**WHAT YOU NEED TO DO**
Give everything in the records from the line containing "Task: Click the 'Completing" down to the line containing "should pyautogui.click(x=1016, y=330).", both included, as a JSON list of strings with one string per line. Leave out blank lines.
──────── SUPPLIED RECORDS
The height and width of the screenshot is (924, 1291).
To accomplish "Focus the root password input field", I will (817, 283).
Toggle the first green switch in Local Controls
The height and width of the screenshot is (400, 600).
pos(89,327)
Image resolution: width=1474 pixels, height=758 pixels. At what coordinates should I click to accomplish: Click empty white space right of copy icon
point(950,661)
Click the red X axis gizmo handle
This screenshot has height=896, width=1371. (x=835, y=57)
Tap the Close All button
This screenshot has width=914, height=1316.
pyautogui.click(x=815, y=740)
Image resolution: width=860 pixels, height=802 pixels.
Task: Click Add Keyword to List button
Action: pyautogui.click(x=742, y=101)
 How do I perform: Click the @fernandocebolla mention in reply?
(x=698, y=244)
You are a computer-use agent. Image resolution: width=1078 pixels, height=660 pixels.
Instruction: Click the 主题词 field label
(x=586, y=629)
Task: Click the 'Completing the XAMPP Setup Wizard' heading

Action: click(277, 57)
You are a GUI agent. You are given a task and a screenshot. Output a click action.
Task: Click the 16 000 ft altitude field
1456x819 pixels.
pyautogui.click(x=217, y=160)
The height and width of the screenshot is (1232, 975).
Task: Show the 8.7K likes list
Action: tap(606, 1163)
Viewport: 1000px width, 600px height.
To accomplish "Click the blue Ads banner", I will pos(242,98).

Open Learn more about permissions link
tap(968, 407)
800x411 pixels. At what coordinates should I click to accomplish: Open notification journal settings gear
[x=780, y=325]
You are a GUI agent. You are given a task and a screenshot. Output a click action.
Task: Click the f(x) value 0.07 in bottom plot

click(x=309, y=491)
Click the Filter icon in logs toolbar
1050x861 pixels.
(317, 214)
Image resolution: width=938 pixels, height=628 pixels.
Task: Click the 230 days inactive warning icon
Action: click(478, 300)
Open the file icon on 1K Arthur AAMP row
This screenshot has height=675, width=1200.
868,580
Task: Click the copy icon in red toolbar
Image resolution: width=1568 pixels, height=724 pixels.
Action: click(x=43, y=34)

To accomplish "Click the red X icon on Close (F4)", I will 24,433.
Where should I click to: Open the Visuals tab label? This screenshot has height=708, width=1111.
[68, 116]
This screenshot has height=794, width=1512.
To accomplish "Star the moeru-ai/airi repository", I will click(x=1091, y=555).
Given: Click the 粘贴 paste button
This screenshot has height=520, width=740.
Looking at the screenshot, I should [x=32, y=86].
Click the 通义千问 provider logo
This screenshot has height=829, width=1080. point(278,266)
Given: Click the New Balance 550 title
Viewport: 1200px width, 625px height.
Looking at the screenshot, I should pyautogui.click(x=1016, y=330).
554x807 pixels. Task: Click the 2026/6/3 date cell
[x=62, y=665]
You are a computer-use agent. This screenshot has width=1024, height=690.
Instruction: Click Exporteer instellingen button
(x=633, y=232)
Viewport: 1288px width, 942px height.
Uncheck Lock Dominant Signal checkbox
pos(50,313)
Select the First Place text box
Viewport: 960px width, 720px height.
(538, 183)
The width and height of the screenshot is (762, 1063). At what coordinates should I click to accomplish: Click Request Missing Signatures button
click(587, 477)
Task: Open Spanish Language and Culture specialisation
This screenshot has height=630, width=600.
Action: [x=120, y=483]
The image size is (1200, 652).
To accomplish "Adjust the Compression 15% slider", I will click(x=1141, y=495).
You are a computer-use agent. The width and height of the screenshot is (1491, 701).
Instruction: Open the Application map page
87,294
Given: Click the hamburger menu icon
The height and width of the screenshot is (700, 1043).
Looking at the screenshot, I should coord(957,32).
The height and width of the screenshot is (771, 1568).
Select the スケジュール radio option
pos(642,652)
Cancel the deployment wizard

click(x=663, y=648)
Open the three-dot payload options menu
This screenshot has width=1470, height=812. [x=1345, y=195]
────────────────
**RIGHT ANSWER**
[
  "Task: Click the 'Completing the XAMPP Setup Wizard' heading",
  "Action: click(277, 57)",
  "You are a GUI agent. You are given a task and a screenshot. Output a click action.",
  "Task: Click the 16 000 ft altitude field",
  "1456x819 pixels.",
  "pyautogui.click(x=217, y=160)",
  "The height and width of the screenshot is (1232, 975).",
  "Task: Show the 8.7K likes list",
  "Action: tap(606, 1163)",
  "Viewport: 1000px width, 600px height.",
  "To accomplish \"Click the blue Ads banner\", I will pos(242,98).",
  "Open Learn more about permissions link",
  "tap(968, 407)",
  "800x411 pixels. At what coordinates should I click to accomplish: Open notification journal settings gear",
  "[x=780, y=325]",
  "You are a GUI agent. You are given a task and a screenshot. Output a click action.",
  "Task: Click the f(x) value 0.07 in bottom plot",
  "click(x=309, y=491)",
  "Click the Filter icon in logs toolbar",
  "1050x861 pixels.",
  "(317, 214)",
  "Image resolution: width=938 pixels, height=628 pixels.",
  "Task: Click the 230 days inactive warning icon",
  "Action: click(478, 300)",
  "Open the file icon on 1K Arthur AAMP row",
  "This screenshot has height=675, width=1200.",
  "868,580",
  "Task: Click the copy icon in red toolbar",
  "Image resolution: width=1568 pixels, height=724 pixels.",
  "Action: click(x=43, y=34)",
  "To accomplish \"Click the red X icon on Close (F4)\", I will 24,433.",
  "Where should I click to: Open the Visuals tab label? This screenshot has height=708, width=1111.",
  "[68, 116]",
  "This screenshot has height=794, width=1512.",
  "To accomplish \"Star the moeru-ai/airi repository\", I will click(x=1091, y=555).",
  "Given: Click the 粘贴 paste button",
  "This screenshot has height=520, width=740.",
  "Looking at the screenshot, I should [x=32, y=86].",
  "Click the 通义千问 provider logo",
  "This screenshot has height=829, width=1080. point(278,266)",
  "Given: Click the New Balance 550 title",
  "Viewport: 1200px width, 625px height.",
  "Looking at the screenshot, I should pyautogui.click(x=1016, y=330)."
]